LaserPoint limits the acceptance of any order to Terms and Conditions reported in the present document and refuses any other sales conditions if not agreed in advance and in writing with LaserPoint. LaserPoint requires that the order specifies the part number or model and quantity, the pertaining offer number, place of shipment and invoicing, required shipment and insurance terms.
Payment terms for a buyer without previously approved credit are prepayment on LaserPoint’s receipt of order. Payment terms for buyer with previously approved credit may be changed by LaserPoint at any time at its discretion. Payments are to be made by wire transfer on an approved Italian bank.
Delinquent payments are subject to an interest charge on the due amount starting from the first day following the expiration of the payment terms. The interest rate applied on the due amount, until the payment in whole is received, is the legal interest rate calculated by the interest rate of the Central European Bank main instrument of re-financing. No discount is given for advance payments, unless previously agreed in writing by LaserPoint.
Prices are in Euro ExWorks Vimodrone factory (Milan) – Italy.
Quoted shipment dates are approximate and failure to ship on such dates or earlier shipment shall not be considered a breach by LaserPoint. Special packaging may delay shipment. All shipments will be via an express courier chosen by LaserPoint unless Buyer specifies another carrier in purchase order. The freight charge will be prepaid and added to the invoice unless an account number is supplied to LaserPoint. All claims for shortage of products ordered or incorrect charges must be submitted to LaserPoint within 10 days after receipt of shipment of the specific product.
All sales are final. Buyer shall not cancel or terminate, or issue a hold or change order or reschedule shipment for, any order in whole or in part without the prior written agreement of LaserPoint.
If LaserPoint agrees to a cancellation or termination, or a hold or change order or shipment rescheduling, Buyer shall compensate LaserPoint on demand for all lost profits and incurred costs, including a reasonable allocation for general and administrative overhead expenses, for the product covered by the order. Buyer cannot refuse to accept a shipment by LaserPoint pursuant to an order. All risks of any such refused shipment are the sole responsibility of Buyer.
This contract does not transfer ownership of software contained in any products. LaserPoint grants to Buyer a perpetual non-exclusive license to use software in the operation of the product in which it is contained.
Warranty and RMA
Sales are subject to warranty terms and RMA (material return for replacement or repair) of LaserPoint or of the represented companies, if not differently agreed in writing by LaserPoint.
Shipping charges of the detective parts are paid by Buyer. The products claimed as defective and found functioning, will be returned to the Buyer and charged with an evaluation fee. The parts covered by warranty will be returned to Buyer without further charge, except shipping charges.

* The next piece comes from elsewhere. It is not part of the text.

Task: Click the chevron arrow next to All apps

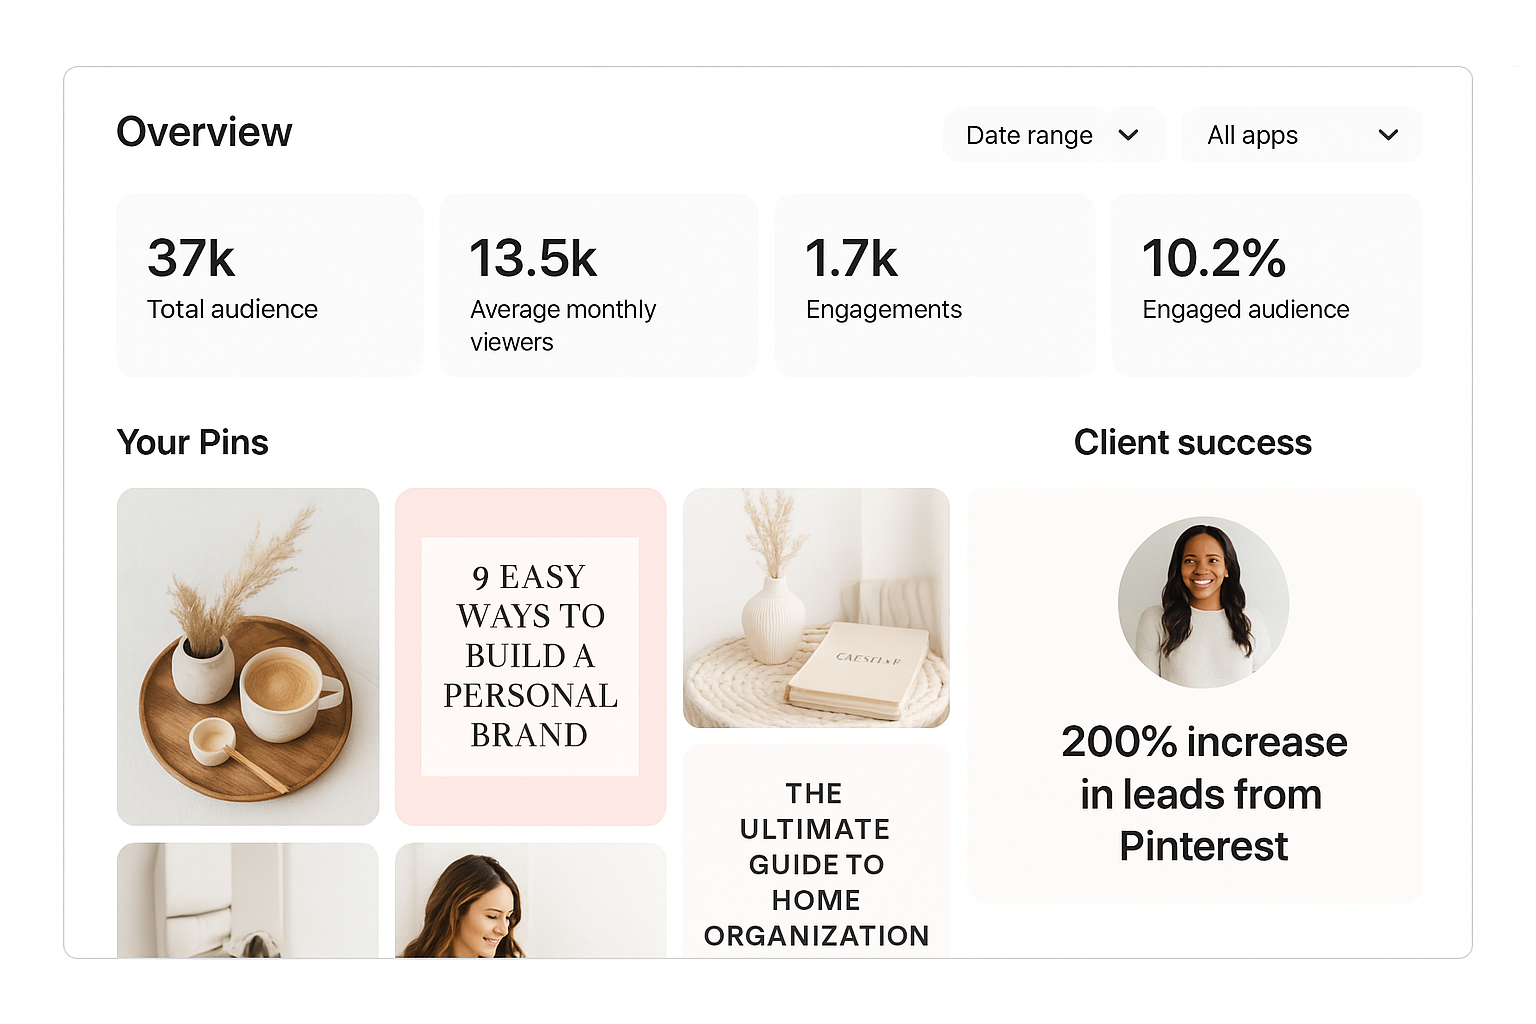Action: 1388,135
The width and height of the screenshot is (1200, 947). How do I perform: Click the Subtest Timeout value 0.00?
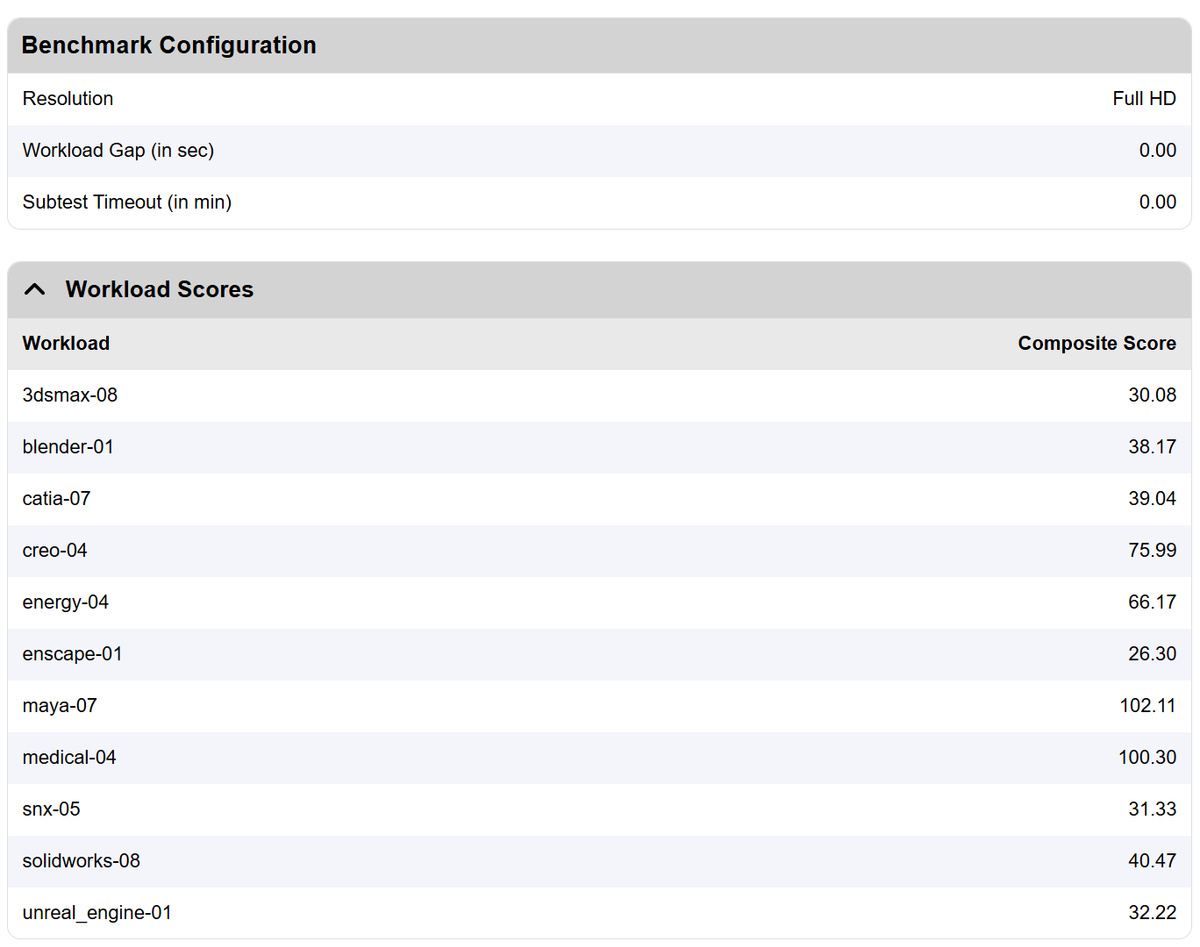pyautogui.click(x=1157, y=203)
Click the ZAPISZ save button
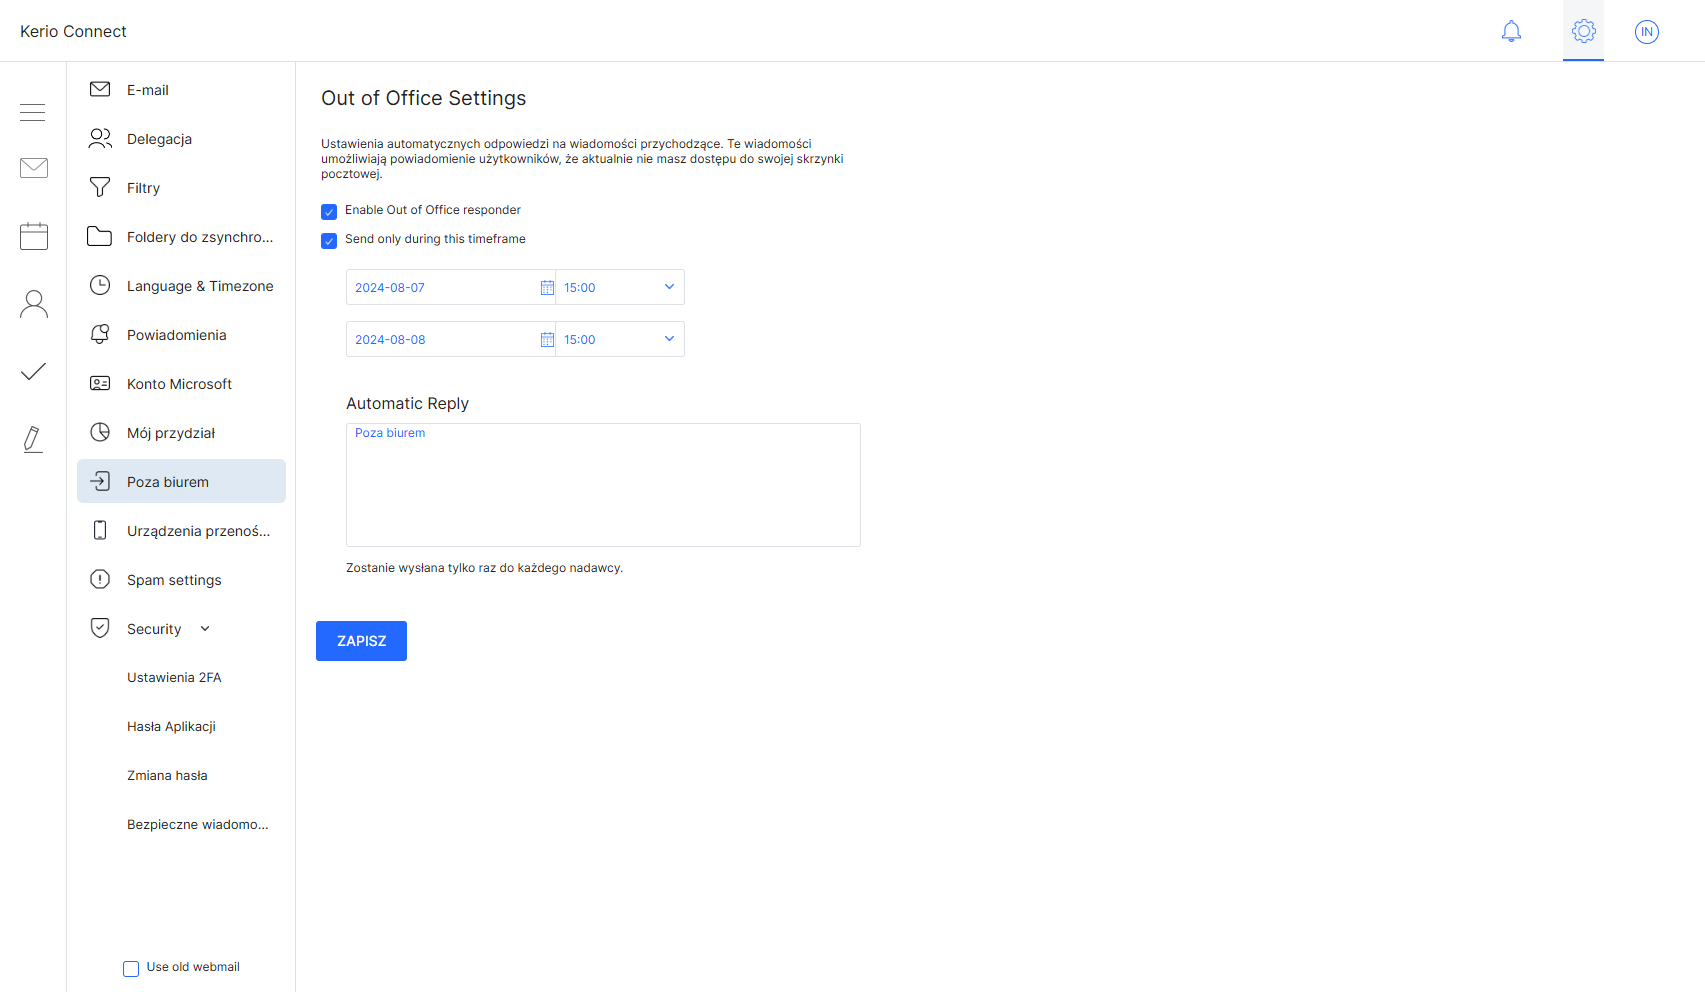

For the parts not covered by the warranty, LaserPoint will issue a repair offer.
LaserPoint is not liable for any delay in performing or delivering products or failure to perform or deliver products due to any unforeseen or any unavoidable circumstances, including but not limited to, fire, flood, unusually severe weather, explosion, earthquake, war, insurrection, terrorism, embargo, acts of civil or military authorities, govemmental laws or regulations, delay or failure in delivery by LaserPoint’s suppliers, accident strike or other labour dispute or disturbance, delay in obtaining or inability to obtain materials, equipment, facilities, energy or transportation.